Problem to work on:
Show all lines below holding the string "info".

(Collected data entries)
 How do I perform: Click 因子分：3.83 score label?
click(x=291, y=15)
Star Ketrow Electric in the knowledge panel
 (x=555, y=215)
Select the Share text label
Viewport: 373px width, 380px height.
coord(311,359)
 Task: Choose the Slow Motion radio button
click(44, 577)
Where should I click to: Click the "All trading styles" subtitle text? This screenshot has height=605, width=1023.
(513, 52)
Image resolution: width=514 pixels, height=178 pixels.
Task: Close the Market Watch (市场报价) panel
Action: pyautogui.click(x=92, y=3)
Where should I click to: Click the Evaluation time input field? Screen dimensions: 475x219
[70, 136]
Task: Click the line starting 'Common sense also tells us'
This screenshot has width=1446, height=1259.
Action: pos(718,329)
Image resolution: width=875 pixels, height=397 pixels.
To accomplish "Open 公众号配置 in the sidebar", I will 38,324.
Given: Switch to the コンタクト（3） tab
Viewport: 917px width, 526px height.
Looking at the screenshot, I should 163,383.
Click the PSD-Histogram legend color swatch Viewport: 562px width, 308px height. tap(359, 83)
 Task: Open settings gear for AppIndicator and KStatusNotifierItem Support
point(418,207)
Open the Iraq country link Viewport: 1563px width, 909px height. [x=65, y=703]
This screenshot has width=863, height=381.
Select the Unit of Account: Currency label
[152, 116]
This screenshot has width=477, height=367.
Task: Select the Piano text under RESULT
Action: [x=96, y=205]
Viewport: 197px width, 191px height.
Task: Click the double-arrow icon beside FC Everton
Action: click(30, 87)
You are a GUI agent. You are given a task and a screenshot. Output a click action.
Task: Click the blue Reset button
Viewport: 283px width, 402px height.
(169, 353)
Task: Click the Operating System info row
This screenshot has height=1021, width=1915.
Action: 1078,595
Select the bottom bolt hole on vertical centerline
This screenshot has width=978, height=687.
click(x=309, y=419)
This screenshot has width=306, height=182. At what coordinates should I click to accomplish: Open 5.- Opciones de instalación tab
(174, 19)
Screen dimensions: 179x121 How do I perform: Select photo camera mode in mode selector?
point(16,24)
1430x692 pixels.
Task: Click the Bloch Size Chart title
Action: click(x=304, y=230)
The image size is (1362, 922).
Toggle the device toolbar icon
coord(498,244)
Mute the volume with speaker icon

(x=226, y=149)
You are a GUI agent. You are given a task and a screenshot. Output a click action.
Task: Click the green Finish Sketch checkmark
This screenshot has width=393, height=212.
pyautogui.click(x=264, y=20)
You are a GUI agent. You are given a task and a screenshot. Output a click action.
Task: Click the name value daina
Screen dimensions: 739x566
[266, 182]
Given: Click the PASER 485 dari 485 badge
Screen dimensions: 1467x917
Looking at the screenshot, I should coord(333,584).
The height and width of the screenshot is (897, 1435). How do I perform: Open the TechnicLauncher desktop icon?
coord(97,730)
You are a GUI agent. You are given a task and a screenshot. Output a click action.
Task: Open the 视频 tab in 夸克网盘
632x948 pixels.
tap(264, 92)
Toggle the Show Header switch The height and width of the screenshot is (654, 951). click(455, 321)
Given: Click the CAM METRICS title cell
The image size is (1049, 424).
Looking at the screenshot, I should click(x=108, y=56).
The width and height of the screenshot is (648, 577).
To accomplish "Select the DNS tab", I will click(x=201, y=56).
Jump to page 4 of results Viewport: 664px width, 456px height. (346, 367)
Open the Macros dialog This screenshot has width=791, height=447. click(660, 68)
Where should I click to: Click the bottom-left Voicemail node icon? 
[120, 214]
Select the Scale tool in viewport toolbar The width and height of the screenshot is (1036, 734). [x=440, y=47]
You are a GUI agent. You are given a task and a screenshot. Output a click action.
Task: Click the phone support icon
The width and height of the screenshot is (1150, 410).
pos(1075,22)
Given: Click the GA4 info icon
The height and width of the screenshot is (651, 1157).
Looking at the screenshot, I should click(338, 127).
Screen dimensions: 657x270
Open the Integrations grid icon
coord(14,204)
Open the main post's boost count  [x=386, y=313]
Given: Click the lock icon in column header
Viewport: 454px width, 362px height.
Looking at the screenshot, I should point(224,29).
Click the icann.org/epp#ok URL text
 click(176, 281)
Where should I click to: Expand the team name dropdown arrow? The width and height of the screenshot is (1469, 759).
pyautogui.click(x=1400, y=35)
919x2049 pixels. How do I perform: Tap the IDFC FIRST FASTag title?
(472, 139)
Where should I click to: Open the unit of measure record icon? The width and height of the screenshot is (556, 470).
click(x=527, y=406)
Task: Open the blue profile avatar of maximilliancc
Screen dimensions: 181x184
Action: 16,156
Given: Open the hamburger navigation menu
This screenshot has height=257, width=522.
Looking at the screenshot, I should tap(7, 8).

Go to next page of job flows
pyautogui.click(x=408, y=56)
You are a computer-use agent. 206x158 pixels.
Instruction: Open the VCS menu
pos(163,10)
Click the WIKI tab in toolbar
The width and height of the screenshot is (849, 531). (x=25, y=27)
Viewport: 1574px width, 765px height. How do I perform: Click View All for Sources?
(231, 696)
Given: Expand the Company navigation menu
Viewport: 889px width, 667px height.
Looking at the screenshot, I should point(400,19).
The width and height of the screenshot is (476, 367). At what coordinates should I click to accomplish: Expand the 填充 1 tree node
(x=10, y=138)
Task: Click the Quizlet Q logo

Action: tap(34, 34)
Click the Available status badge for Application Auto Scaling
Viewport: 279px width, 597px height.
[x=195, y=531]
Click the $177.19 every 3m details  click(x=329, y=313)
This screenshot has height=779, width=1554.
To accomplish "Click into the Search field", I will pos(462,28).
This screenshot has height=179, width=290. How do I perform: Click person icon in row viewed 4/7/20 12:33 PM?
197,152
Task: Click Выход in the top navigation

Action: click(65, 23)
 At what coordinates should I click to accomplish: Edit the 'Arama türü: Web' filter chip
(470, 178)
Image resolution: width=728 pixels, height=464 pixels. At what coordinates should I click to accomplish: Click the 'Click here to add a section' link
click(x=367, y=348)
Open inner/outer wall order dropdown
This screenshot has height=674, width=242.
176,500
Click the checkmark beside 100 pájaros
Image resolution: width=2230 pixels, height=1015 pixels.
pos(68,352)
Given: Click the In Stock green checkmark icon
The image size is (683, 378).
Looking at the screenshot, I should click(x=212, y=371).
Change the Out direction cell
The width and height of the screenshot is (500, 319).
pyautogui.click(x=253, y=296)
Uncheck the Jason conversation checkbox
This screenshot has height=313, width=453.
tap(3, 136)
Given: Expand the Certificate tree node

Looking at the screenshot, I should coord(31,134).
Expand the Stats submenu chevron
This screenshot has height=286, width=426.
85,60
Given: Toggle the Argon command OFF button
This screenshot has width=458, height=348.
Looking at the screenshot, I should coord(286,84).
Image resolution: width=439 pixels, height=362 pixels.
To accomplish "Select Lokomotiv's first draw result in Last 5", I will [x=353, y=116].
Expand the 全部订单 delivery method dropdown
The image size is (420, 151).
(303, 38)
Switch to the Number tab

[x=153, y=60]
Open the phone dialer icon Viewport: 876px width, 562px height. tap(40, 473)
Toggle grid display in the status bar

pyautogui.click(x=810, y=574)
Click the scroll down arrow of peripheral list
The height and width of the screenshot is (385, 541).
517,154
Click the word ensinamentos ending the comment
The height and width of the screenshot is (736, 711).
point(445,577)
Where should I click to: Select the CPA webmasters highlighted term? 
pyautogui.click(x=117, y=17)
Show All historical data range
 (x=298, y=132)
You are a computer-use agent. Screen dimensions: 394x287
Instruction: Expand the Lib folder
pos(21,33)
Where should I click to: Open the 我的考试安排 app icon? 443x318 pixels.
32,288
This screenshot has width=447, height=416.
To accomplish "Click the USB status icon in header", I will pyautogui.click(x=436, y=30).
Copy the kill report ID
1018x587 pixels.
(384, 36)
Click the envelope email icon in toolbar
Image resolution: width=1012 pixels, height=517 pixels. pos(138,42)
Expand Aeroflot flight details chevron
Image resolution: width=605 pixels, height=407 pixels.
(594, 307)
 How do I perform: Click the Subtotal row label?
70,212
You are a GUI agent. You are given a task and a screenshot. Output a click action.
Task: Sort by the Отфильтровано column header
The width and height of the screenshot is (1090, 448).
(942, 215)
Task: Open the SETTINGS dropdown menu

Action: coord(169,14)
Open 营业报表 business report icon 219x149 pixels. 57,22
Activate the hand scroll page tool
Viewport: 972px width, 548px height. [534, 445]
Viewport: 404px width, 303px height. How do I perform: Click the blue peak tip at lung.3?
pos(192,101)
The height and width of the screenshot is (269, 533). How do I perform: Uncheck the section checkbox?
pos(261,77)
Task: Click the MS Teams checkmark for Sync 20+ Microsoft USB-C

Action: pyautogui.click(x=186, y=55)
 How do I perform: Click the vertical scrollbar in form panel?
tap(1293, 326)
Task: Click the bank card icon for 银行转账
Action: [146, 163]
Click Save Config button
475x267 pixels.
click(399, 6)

Task answer:
Task: Click the Operating System info row
Given: Click the GA4 info icon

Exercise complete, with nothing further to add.